-------- Exercise inputs --------

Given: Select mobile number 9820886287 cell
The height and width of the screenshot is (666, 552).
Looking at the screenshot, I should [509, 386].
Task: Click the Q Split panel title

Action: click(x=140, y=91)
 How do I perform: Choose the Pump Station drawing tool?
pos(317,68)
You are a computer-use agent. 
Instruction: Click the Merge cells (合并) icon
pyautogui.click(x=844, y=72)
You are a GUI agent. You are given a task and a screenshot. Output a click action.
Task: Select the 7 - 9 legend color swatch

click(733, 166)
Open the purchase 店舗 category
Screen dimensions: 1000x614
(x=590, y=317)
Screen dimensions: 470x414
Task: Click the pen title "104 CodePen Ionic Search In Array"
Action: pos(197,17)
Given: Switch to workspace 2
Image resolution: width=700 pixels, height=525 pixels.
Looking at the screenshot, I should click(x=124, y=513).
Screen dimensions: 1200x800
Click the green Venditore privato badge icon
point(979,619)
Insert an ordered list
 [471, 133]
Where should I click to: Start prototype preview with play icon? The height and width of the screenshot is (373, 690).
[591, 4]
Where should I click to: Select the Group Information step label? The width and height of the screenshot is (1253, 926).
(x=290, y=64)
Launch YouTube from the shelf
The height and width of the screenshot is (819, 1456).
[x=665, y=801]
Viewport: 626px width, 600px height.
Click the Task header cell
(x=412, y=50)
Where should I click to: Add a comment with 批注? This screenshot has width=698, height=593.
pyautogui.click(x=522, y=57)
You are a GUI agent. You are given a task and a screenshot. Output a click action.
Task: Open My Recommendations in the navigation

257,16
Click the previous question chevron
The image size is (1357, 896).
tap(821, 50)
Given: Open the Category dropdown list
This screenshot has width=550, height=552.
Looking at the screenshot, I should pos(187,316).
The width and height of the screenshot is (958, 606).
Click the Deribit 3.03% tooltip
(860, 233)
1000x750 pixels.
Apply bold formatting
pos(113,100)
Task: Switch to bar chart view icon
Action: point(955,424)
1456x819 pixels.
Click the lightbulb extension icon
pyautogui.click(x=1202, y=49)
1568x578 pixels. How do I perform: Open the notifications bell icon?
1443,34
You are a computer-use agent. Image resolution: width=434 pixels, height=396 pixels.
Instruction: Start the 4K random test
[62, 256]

--------

* **Work item**
Please output every record, keeping each line exact.

* **Response area**
Given: Select mobile number 9820886287 cell
The height and width of the screenshot is (666, 552).
Looking at the screenshot, I should [509, 386].
Task: Click the Q Split panel title

Action: click(x=140, y=91)
 How do I perform: Choose the Pump Station drawing tool?
pos(317,68)
You are a computer-use agent. 
Instruction: Click the Merge cells (合并) icon
pyautogui.click(x=844, y=72)
You are a GUI agent. You are given a task and a screenshot. Output a click action.
Task: Select the 7 - 9 legend color swatch

click(733, 166)
Open the purchase 店舗 category
Screen dimensions: 1000x614
(x=590, y=317)
Screen dimensions: 470x414
Task: Click the pen title "104 CodePen Ionic Search In Array"
Action: pos(197,17)
Given: Switch to workspace 2
Image resolution: width=700 pixels, height=525 pixels.
Looking at the screenshot, I should click(x=124, y=513).
Screen dimensions: 1200x800
Click the green Venditore privato badge icon
point(979,619)
Insert an ordered list
 [471, 133]
Where should I click to: Start prototype preview with play icon? The height and width of the screenshot is (373, 690).
[591, 4]
Where should I click to: Select the Group Information step label? The width and height of the screenshot is (1253, 926).
(x=290, y=64)
Launch YouTube from the shelf
The height and width of the screenshot is (819, 1456).
[x=665, y=801]
Viewport: 626px width, 600px height.
Click the Task header cell
(x=412, y=50)
Where should I click to: Add a comment with 批注? This screenshot has width=698, height=593.
pyautogui.click(x=522, y=57)
You are a GUI agent. You are given a task and a screenshot. Output a click action.
Task: Open My Recommendations in the navigation

257,16
Click the previous question chevron
The image size is (1357, 896).
tap(821, 50)
Given: Open the Category dropdown list
This screenshot has width=550, height=552.
Looking at the screenshot, I should pos(187,316).
The width and height of the screenshot is (958, 606).
Click the Deribit 3.03% tooltip
(860, 233)
1000x750 pixels.
Apply bold formatting
pos(113,100)
Task: Switch to bar chart view icon
Action: point(955,424)
1456x819 pixels.
Click the lightbulb extension icon
pyautogui.click(x=1202, y=49)
1568x578 pixels. How do I perform: Open the notifications bell icon?
1443,34
You are a computer-use agent. Image resolution: width=434 pixels, height=396 pixels.
Instruction: Start the 4K random test
[62, 256]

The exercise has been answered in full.